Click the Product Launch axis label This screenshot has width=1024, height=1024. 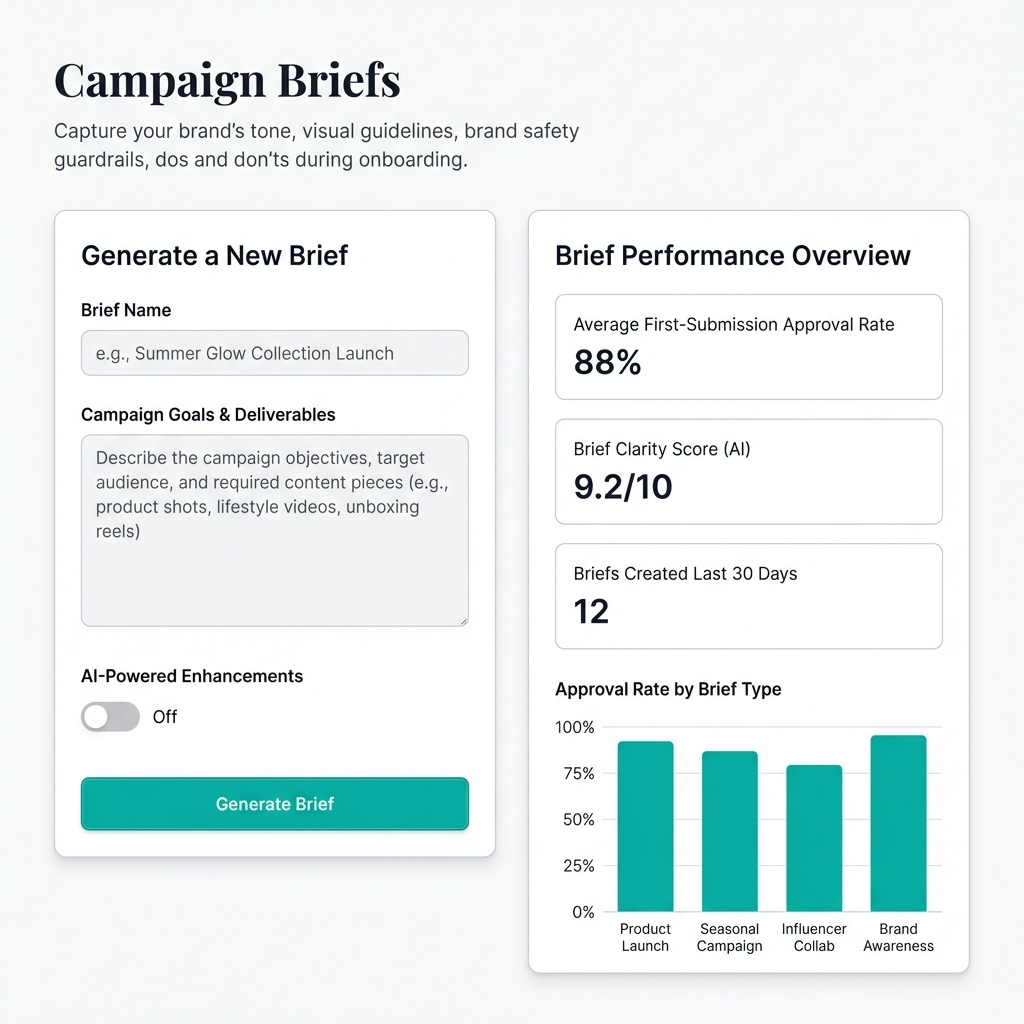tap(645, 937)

....

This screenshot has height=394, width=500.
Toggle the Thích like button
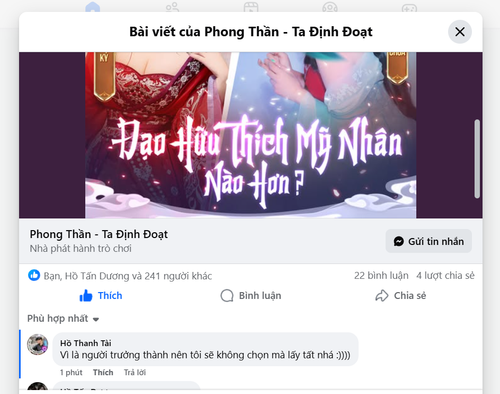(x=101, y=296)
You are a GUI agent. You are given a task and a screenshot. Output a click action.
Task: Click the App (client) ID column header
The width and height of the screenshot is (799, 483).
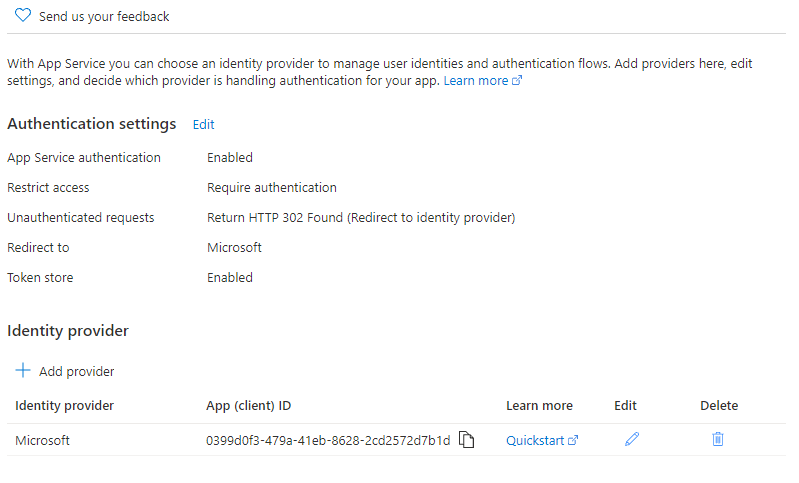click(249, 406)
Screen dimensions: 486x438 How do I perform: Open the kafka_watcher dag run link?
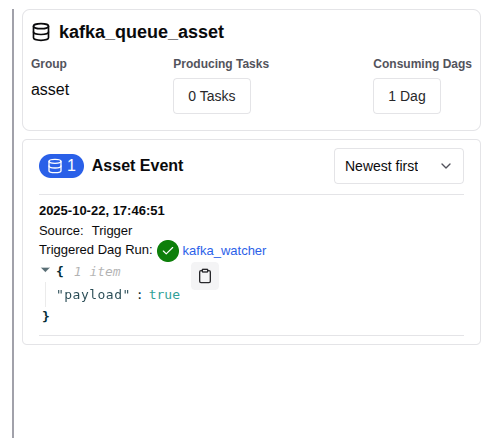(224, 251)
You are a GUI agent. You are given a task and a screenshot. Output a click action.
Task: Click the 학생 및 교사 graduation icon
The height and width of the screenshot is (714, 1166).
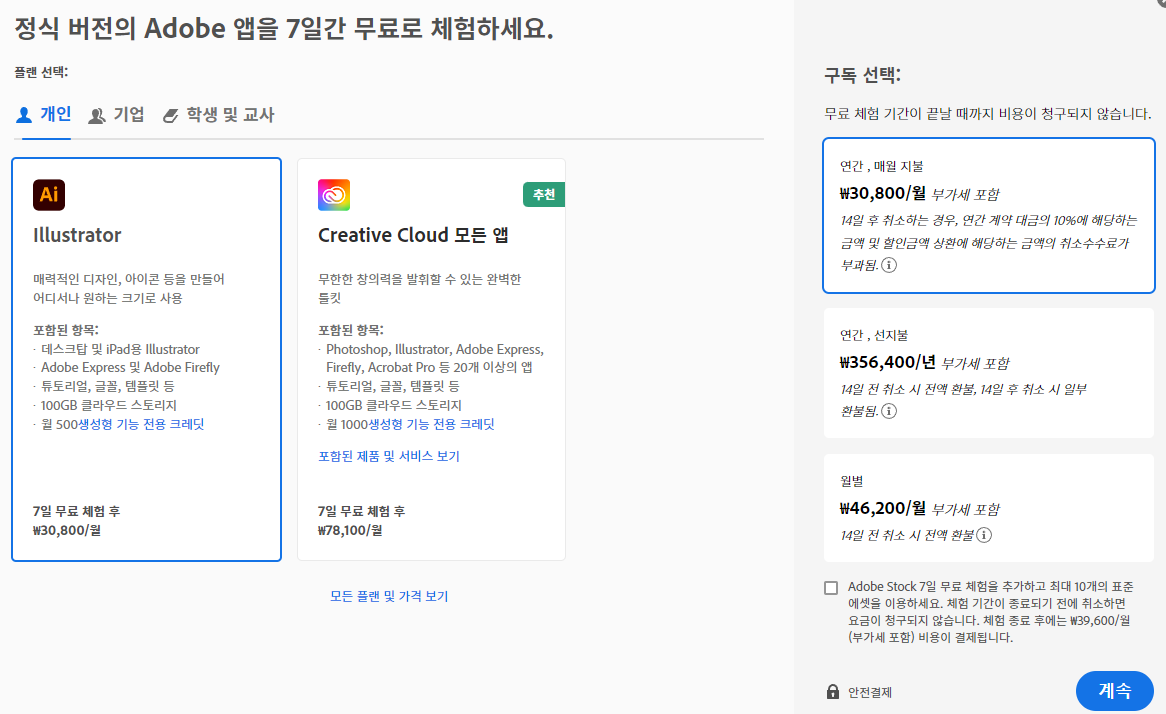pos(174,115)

....

Repeat exactly the stretch of the listing above that starts with the line holding "This screenshot has height=394, width=500." and finishes with the line holding "Task: Click the 학생 및 교사 graduation icon", both included. Skip every picture.

This screenshot has height=394, width=500.
Toggle the Thích like button
(x=101, y=296)
You are a GUI agent. You are given a task and a screenshot. Output a click action.
Task: Click the App (client) ID column header
The width and height of the screenshot is (799, 483).
click(249, 406)
Screen dimensions: 486x438 How do I perform: Open the kafka_watcher dag run link?
(224, 251)
You are a GUI agent. You are given a task and a screenshot. Output a click action.
Task: Click the 학생 및 교사 graduation icon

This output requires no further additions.